Twenty-four South Koreans -- 18 employees of Hyundai Asan Corp. and six of its partner firms such as Emerson Pacific -- returned home yesterday following 36 Chinese employees who left the resort on Sunday.
|South Korean officials pass through the inter-Korean border office in Goseong, Gangwon Province, yesterday. Kim Myung-sub/The Korea Herald|
North Korea last week told all but 16 employees of the South Korean companies operating in the Mount Geumgang resort to leave after announcing that it “seized” or “froze” South Korean real estate assets within the tourist zone.

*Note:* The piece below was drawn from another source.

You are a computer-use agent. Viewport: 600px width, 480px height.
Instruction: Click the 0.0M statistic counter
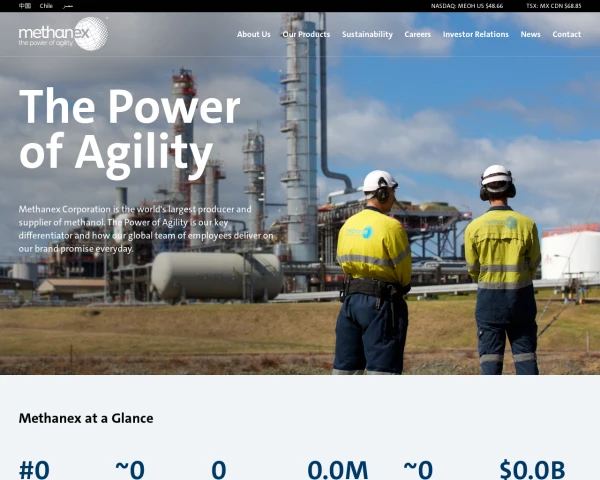pos(338,469)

The Seoul government has repeatedly said that it will take firm countermeasures against the North’s “illegal and unjust actions that are fundamentally detrimental to inter-Korean relations” in consideration of various circumstances.
Unification Ministry spokesman Chun Hae-sung said, however, that his government was not reviewing the timing of its “countermeasures” in relation to the recent naval disaster.
The Seoul government is reportedly weighing several options including cutting inter-Korean trade or tightening control over goods entering the North.
North Korea last week attached “confiscation” stickers on facilities owned by the South Korean government and the state-funded Korea Tourism Organization such as the spa center and a building for reunions of families separated by the border.
They also “froze” tourism assets owned by private companies such as Hyundai Asan, sticking notes on the doors and keyholes of hotels, duty free shops and restaurants that have been dormant for nearly two years.
The Seoul government suspended tours to the Mount Geumgang resort after a South Korean tourist was shot dead there in July 2008.
Chun said it was inappropriate to comment on whether North Korean leader Kim Jong-il was visiting China as neither Pyongyang nor Beijing has officially confirmed or reported on Kim’s trip.